Source data START
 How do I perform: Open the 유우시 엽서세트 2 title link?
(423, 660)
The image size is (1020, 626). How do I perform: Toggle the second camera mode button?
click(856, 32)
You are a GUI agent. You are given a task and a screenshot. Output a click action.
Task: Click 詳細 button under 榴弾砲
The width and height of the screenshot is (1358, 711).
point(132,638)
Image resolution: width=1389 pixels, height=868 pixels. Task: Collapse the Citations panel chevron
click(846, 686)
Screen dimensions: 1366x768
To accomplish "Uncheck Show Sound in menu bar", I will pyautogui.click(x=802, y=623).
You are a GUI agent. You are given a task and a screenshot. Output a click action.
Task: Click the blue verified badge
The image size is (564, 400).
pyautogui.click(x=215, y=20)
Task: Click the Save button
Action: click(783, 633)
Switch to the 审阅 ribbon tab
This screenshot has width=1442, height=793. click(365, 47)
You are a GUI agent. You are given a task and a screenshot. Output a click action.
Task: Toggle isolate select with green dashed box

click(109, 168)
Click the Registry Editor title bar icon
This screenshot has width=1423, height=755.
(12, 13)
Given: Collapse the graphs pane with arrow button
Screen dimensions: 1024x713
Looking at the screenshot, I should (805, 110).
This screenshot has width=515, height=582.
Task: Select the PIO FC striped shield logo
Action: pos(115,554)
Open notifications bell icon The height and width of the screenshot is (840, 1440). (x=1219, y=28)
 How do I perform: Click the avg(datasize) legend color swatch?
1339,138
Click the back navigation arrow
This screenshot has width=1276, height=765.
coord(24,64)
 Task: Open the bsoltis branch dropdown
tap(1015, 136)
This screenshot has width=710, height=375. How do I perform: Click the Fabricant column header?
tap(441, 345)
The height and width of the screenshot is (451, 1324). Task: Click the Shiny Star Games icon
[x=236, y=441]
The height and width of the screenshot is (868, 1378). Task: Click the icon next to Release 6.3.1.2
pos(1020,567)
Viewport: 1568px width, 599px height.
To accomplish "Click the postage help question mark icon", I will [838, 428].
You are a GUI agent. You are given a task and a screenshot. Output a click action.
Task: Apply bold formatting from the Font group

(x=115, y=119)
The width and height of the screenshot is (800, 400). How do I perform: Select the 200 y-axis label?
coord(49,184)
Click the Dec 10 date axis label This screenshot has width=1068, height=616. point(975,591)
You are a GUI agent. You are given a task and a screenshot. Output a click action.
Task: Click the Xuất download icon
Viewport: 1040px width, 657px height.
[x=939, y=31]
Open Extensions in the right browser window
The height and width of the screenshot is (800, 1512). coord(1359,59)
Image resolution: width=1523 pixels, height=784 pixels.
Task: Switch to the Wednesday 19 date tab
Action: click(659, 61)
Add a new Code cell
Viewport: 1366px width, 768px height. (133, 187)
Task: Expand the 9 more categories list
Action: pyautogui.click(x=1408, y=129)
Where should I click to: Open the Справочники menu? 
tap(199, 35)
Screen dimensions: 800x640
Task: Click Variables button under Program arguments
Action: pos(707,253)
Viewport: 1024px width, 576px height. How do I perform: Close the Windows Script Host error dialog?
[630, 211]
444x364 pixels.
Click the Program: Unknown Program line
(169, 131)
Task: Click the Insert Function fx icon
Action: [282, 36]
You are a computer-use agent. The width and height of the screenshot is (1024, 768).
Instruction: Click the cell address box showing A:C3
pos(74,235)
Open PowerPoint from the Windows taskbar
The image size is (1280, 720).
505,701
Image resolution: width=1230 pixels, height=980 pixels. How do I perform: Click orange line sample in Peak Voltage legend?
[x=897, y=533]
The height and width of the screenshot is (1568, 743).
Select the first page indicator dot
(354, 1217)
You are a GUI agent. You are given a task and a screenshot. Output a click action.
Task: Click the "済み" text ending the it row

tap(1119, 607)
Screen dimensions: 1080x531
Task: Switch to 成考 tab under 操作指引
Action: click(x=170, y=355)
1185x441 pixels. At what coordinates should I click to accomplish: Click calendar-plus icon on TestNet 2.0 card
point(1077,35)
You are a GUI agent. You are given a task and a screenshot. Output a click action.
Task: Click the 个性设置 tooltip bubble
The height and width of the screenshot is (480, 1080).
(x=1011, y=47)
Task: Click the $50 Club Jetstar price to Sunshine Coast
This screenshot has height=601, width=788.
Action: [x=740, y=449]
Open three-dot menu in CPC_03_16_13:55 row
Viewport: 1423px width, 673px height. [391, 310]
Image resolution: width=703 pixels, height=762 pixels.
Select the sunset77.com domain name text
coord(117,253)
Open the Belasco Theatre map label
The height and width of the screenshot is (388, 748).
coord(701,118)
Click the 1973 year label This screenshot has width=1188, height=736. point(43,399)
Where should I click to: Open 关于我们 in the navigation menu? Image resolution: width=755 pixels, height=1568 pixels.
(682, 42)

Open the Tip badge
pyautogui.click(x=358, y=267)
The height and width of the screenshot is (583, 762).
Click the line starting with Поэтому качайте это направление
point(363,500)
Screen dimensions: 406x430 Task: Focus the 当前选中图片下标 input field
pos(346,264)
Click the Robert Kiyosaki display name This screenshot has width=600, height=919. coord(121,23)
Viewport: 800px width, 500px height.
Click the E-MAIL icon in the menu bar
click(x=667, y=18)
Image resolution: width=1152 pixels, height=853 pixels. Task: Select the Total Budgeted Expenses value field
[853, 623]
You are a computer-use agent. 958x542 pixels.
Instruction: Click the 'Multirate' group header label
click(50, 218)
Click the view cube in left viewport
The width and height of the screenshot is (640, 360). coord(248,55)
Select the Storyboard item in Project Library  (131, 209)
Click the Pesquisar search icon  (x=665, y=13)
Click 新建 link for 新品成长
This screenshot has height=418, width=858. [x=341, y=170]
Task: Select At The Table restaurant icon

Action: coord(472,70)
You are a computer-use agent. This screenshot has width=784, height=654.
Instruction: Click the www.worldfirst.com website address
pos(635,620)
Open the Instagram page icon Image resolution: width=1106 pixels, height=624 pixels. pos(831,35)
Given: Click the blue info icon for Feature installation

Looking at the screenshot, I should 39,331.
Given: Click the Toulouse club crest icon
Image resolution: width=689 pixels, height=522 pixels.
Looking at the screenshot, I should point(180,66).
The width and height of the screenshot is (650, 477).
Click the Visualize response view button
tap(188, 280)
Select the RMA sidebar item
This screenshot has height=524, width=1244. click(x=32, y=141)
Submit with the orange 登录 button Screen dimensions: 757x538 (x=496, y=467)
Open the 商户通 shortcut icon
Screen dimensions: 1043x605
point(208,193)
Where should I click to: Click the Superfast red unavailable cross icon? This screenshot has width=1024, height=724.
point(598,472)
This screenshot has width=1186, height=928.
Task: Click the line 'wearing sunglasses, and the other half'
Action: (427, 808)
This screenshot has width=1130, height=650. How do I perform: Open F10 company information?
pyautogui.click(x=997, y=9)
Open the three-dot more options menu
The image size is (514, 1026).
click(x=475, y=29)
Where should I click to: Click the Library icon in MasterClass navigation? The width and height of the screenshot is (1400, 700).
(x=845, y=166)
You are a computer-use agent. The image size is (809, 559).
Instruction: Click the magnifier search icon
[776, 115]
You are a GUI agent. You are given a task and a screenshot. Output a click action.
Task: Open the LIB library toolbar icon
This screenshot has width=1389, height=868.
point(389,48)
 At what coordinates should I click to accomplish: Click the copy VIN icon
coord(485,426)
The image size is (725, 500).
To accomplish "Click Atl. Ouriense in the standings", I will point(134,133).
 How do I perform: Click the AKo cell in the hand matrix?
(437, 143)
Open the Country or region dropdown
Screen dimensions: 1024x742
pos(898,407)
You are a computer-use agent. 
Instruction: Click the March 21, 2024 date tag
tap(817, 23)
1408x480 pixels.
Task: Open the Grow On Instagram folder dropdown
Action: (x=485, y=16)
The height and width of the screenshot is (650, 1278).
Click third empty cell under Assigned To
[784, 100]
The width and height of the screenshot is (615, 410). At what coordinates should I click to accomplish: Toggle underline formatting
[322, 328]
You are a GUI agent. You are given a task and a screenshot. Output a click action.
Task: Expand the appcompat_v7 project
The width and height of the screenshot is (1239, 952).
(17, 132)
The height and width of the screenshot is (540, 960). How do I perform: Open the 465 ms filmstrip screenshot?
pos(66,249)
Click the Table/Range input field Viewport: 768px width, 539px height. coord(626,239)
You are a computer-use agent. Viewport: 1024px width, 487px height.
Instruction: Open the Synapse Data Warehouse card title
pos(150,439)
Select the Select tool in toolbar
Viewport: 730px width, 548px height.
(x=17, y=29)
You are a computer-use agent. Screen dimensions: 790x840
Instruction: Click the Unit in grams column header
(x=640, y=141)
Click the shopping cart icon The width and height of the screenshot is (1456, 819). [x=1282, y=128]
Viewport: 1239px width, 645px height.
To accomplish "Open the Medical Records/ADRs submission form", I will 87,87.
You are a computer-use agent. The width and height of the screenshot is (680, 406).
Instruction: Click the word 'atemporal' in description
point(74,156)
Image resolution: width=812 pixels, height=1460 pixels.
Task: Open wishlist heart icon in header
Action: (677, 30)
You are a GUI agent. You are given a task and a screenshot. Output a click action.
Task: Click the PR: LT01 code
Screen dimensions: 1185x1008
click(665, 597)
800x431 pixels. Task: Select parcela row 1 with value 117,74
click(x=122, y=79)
Source data END
Exercise aim - Every line of the listing that includes the word "toolbar" belongs in the answer.

The answer -
Task: Open the LIB library toolbar icon
Select the Select tool in toolbar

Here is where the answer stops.